Problem details: Reproduce all of the data word for word.

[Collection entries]

┌────────

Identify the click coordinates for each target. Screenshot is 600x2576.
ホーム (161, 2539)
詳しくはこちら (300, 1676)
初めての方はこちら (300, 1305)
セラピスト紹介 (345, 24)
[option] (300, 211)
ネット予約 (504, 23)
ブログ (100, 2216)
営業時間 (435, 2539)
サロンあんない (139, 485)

└────────

Exercise answer:
Identify the click coordinates for each target. Screenshot is 600x2576.
ホーム (161, 2539)
詳しくはこちら (300, 1676)
初めての方はこちら (300, 1305)
セラピスト紹介 (345, 24)
[option] (300, 211)
ネット予約 (504, 23)
ブログ (100, 2216)
営業時間 (435, 2539)
サロンあんない (139, 485)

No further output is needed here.